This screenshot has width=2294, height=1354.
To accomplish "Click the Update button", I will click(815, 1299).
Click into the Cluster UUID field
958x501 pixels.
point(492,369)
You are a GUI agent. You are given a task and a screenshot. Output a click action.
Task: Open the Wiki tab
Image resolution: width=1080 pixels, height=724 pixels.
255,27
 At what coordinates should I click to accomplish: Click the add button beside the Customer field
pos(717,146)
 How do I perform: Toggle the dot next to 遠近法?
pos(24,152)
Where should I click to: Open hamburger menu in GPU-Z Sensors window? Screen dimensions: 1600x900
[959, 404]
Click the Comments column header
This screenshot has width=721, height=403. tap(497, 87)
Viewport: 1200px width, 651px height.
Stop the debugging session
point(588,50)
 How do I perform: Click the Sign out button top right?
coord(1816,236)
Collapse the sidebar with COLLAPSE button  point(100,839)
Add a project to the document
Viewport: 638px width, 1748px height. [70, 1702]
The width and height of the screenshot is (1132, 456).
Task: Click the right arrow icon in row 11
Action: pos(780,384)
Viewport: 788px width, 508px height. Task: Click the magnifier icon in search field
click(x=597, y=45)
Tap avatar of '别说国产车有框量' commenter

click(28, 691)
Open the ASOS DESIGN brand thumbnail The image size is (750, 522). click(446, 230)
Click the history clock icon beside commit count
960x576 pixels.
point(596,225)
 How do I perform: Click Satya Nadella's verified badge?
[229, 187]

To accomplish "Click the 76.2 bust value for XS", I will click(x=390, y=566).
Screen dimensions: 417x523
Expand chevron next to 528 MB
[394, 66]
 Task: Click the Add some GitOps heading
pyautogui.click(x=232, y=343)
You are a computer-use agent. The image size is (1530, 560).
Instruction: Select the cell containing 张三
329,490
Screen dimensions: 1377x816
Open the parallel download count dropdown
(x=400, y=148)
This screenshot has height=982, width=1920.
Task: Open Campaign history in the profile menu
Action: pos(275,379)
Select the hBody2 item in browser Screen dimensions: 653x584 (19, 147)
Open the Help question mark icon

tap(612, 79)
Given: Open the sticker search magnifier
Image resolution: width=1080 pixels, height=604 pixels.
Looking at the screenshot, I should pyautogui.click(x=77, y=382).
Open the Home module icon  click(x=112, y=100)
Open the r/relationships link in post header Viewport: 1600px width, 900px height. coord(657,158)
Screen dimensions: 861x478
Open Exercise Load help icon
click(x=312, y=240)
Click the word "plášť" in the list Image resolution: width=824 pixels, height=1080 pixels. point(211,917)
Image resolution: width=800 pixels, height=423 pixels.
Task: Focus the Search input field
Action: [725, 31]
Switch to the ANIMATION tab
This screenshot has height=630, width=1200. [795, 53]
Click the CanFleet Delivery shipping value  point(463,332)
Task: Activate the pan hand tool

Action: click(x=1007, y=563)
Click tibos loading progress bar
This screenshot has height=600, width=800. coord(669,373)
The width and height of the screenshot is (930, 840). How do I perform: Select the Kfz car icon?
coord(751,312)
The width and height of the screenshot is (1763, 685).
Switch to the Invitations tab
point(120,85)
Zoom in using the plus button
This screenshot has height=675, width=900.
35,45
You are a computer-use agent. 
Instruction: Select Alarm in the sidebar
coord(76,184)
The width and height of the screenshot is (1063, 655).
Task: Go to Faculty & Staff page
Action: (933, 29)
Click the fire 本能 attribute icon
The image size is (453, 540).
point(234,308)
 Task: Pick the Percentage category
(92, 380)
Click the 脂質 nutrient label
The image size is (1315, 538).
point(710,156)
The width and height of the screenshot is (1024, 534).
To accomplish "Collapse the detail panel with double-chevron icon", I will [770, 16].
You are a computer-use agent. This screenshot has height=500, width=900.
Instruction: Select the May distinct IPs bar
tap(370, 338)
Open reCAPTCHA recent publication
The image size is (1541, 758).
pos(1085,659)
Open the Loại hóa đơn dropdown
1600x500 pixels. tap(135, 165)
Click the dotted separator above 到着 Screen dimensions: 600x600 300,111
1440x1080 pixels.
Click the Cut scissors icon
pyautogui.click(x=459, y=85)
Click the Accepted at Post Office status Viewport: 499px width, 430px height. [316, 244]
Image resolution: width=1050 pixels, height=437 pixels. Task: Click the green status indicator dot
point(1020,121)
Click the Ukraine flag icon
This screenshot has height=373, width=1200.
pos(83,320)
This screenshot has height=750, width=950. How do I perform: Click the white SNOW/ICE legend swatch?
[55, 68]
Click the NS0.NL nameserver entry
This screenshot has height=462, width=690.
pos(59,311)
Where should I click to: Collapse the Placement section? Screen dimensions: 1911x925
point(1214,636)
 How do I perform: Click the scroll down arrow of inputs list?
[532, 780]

····················

Within the data above, find the lines that contain the word "agent" and copy each of them.

You are a GUI agent. You are given a task and a screenshot. Output a click action.
You are a computer-use agent. The image size is (1530, 560).
You are a computer-use agent. 
You are a computer-use agent. This screenshot has height=500, width=900.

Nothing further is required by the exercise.